方才局长办公室内吕局的声音还回荡在耳际,严峫乌黑如剑般的眉头锁着,警车唰然驶过水洼。
“江阳县袭警现场周围的道路监控已经被筛查了几次都没发现那名枪手的踪影对范五等人的审讯也没有头绪。但是老魏把周围商家的自制摄像头都调出来了经过海量的摸排和走访终于锁定了一名案发时匆匆出入现场的可疑男子,还是个曾有过抢劫、偷窃、卖零包等案底的前科人员。”
“已经实施抓捕了?”严峫立刻问。
吕局一点头,少顷又缓缓摇了摇。
“您这是……”
“嫌疑人死了。”
严峫脸色瞬变:“死了?”
吕局呼了口气。
“国道734,交通肇事逃逸,一直被交警中队当成无名尸体冻在当地殡仪馆里。”吕局顿了顿,低沉道:“直到今天中午当地派出所查到尸源,我们才得到这个消息,也错过了最佳侦查时间……推算嫌疑人交通事故死亡日期的话,应该正好在你中弹后的第十一二天左右。”
……
放在副驾座上的手机突然响起,铃声打断了严峫纷乱的思绪。
“喂?”
“跟你说了跨辖区调查要省厅批手续,不要擅自行动,怎么小马说你已经跟龙卷风似的刮出市局了?”魏副局简直被这个不省心的兔崽子气了个半死:“你人在哪,先别慌慌张张的!老吕已经派了侦查员和法医去协助你,你先停车去吃个饭,他们待会就到!”
“都什么时候了,还吃什么饭啊,我刚从市局带出来俩面包吃了。”严峫开着车,不耐烦地瞥了眼公路上方的指示牌:“我现在正往江阳县去,五分钟后上高速,让法医他们跟在我车后面,江阳县殡仪馆会合吧。”

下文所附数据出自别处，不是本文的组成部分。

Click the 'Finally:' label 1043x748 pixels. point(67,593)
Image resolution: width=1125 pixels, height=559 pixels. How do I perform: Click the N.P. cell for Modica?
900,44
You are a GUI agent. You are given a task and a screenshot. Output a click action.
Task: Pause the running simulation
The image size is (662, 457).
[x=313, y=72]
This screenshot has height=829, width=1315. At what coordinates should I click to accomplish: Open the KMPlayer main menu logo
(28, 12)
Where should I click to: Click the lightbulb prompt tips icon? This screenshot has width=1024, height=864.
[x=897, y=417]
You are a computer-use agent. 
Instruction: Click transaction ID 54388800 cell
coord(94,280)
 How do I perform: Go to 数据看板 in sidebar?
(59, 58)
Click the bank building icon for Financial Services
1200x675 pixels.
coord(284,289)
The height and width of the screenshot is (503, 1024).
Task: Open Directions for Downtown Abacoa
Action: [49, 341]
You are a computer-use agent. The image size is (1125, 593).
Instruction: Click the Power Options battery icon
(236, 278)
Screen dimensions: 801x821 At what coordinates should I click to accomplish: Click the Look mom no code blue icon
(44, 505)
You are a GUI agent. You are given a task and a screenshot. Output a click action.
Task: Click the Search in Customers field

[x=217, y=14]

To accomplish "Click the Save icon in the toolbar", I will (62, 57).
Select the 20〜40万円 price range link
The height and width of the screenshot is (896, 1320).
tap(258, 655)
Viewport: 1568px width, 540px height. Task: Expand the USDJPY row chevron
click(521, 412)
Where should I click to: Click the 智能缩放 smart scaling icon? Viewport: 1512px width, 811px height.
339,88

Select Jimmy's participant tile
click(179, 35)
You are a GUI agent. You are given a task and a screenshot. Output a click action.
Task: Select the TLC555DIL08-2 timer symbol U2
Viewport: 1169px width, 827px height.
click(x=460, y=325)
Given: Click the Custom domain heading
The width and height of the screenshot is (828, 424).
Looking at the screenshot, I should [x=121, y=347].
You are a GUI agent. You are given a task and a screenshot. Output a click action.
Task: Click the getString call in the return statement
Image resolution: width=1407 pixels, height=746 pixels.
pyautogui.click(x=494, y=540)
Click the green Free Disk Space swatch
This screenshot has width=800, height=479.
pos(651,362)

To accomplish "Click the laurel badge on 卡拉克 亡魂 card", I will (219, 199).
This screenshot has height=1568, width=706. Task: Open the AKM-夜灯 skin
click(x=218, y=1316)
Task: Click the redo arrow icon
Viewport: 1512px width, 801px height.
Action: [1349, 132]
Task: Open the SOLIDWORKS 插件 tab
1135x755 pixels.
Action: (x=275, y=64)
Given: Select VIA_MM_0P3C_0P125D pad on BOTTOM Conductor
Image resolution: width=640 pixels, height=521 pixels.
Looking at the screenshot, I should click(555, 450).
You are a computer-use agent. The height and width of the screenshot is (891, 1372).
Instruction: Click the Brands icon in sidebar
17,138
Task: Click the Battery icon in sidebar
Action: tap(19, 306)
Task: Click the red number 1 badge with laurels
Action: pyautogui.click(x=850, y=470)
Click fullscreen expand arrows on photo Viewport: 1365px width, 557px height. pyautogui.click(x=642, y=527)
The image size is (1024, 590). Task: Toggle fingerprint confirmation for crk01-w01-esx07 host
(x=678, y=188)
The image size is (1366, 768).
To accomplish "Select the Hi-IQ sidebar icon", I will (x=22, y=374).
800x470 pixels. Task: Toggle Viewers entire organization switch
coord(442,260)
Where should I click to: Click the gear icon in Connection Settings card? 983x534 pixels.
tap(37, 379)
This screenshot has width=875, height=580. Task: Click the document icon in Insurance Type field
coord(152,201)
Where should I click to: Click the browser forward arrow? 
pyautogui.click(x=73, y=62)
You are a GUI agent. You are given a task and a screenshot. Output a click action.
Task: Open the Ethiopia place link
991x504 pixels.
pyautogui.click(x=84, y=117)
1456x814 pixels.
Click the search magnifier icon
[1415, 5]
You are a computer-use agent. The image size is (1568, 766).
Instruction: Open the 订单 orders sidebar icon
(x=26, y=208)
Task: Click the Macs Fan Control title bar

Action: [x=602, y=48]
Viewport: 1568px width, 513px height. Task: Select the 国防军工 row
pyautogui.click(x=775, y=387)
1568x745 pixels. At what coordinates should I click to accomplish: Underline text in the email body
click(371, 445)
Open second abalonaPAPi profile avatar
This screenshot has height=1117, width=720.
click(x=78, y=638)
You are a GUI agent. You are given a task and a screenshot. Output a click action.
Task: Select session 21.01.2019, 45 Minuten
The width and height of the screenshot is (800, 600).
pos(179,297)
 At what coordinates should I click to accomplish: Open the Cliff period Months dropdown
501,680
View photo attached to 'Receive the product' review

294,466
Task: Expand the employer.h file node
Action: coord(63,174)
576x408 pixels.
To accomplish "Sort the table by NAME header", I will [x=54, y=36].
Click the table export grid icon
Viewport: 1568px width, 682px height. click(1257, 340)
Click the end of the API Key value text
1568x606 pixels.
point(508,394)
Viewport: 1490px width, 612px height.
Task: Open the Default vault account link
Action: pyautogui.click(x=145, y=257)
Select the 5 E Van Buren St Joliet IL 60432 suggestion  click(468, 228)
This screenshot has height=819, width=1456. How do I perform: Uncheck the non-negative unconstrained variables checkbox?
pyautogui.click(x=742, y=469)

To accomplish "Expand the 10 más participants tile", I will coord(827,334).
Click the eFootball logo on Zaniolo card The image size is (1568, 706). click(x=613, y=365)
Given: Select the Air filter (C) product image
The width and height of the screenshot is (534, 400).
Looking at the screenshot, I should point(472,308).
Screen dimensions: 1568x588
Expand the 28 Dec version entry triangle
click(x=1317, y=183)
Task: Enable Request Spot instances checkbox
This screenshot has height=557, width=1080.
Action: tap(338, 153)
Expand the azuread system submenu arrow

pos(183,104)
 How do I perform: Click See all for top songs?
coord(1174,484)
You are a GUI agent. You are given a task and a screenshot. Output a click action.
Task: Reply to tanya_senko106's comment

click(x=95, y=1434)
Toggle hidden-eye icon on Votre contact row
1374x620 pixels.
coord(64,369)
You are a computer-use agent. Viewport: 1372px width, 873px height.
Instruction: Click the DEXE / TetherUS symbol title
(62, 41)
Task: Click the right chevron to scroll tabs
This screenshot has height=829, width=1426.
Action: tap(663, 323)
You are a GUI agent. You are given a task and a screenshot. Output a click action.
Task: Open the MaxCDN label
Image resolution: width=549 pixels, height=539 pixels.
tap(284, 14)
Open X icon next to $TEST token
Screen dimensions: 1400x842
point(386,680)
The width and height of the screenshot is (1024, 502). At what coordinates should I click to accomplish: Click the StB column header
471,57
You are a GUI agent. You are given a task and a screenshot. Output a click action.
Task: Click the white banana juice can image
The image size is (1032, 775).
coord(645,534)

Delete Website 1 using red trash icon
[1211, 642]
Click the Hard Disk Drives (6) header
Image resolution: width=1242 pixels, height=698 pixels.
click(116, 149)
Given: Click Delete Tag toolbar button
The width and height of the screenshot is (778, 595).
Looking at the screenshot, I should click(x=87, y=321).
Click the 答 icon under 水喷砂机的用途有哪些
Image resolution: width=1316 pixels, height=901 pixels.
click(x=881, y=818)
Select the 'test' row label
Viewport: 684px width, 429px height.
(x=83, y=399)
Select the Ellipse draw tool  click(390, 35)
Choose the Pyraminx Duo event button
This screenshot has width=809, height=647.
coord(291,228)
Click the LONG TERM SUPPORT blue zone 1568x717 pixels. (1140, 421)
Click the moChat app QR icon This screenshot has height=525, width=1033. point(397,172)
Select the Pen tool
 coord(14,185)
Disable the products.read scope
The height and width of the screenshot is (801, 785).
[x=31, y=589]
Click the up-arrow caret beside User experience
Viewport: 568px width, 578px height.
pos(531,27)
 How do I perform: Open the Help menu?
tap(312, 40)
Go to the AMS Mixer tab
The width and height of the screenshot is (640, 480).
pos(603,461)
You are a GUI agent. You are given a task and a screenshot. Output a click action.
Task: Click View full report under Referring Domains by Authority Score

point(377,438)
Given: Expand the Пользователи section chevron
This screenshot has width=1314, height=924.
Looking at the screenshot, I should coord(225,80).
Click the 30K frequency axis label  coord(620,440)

魏副局正要习惯性叨叨两句好好吃饭养生的重要性,闻言突然大怒:“谁跟你殡仪馆会合?不会说话就不要说!毛头小子不知道轻重,当刑警的最需要讨口彩了,跟你说过多少遍别整天乱逼逼”
电话那边隐约传来吕局头疼的劝解:“老魏你啊,你的肝火也别那么大……”
严峫不由失笑,心说老头子还挺迷信,随手挂断了通话。
谁知也是邪乎,他手机刚丢回副驾座,突然又响了起来,这次是江停。
严峫手一顿,表情似乎发生了微妙的变化,但还是接了起来:“喂?”
“你在哪里?”
严峫眸光闪动,随即漫不经心地哼笑:“哟,真奇了怪了。短短仨小时内竟然能接到江支队长两个电话,我这是中头彩了么?”
从通话背景音来看江停应该是深吸了口气。
“你在哪里?为什么不回家?”
尽管知道不可能,但出于心虚,严峫还是下意识扫了眼后视镜和侧视镜。这时候天色已晚,雨越下越大了,周遭能见度非常低,高速公路入口汽车来去,前后都没发现熟悉的影子。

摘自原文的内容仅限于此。